WORK TO BE COMPLETED
Could you arrange everything in the material from the line containing "You are a computer-use" down to the line containing "Screen dimensions: 1242x734" as a Markdown table with the columns Row and Line, skipping blank lines and leaving the pictures out?

RECORDS PROVIDED
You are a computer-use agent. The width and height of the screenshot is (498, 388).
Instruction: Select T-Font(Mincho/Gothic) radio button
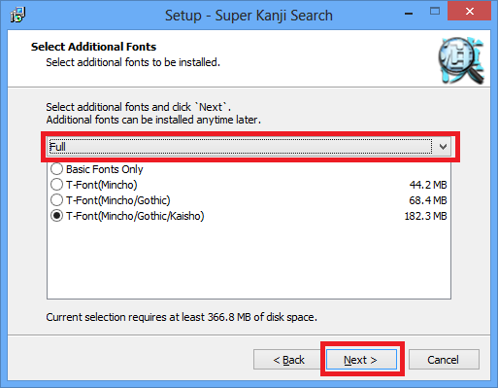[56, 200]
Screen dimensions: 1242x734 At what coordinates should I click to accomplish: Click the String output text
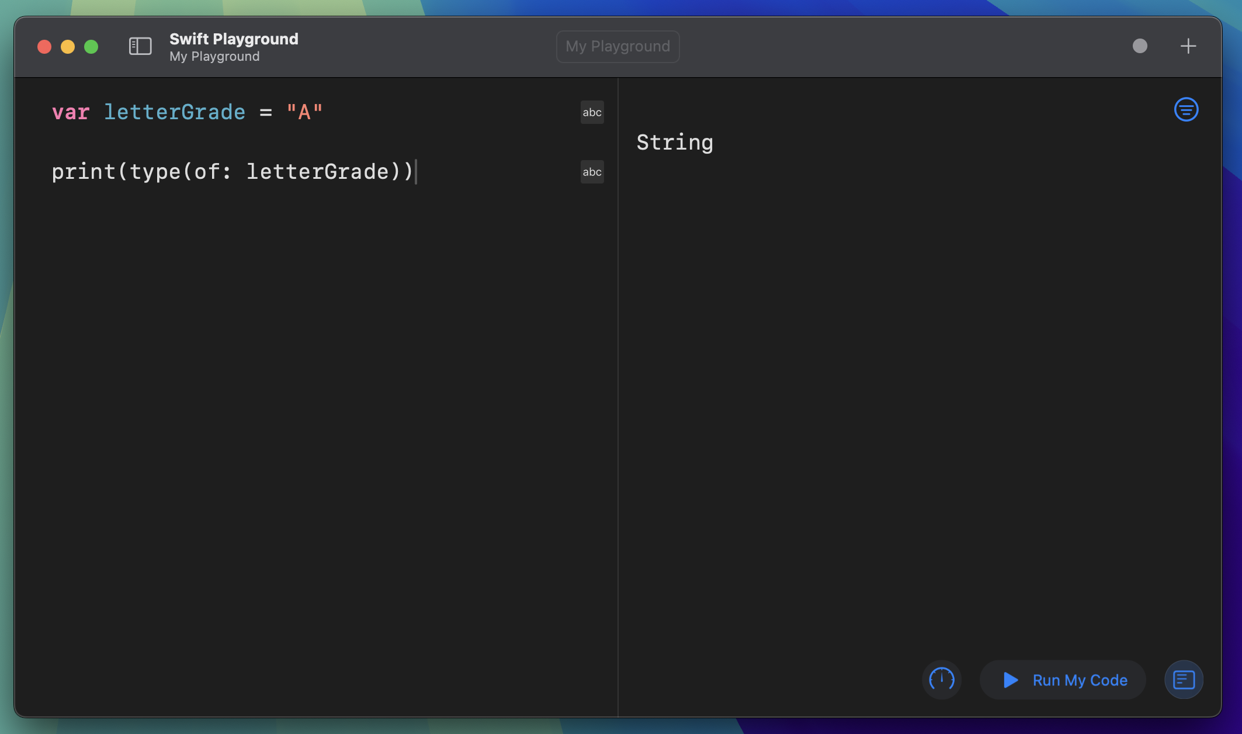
...
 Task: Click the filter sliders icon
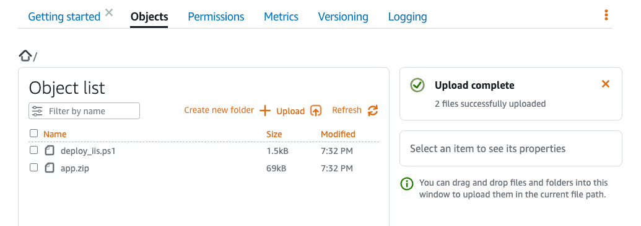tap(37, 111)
==
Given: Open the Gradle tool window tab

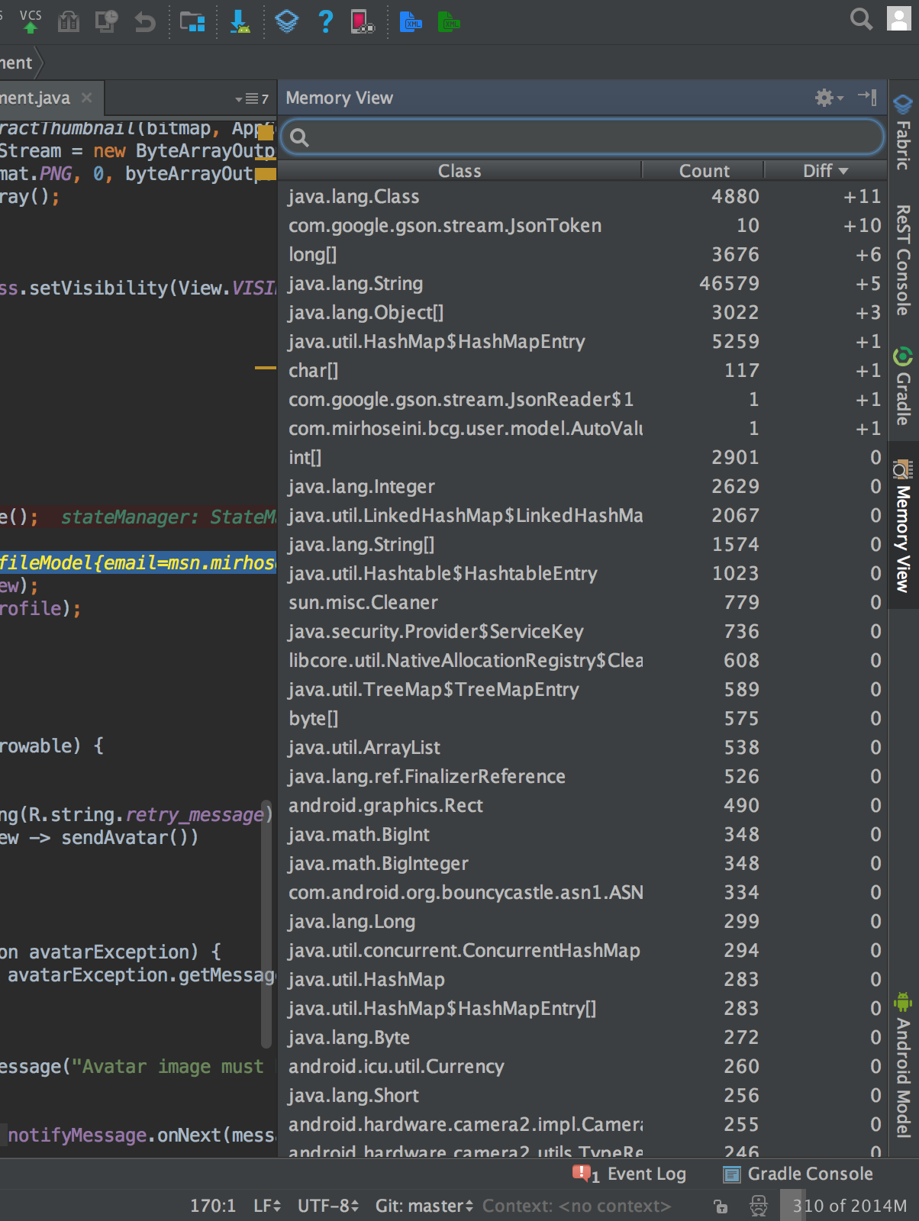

THE SOLUTION
| Row | Line |
|---|---|
| 1 | You are a computer-use agent. The width and height of the screenshot is (498, 388). |
| 2 | Instruction: Select T-Font(Mincho/Gothic) radio button |
| 3 | [56, 200] |
| 4 | Screen dimensions: 1242x734 At what coordinates should I click to accomplish: Click the String output text |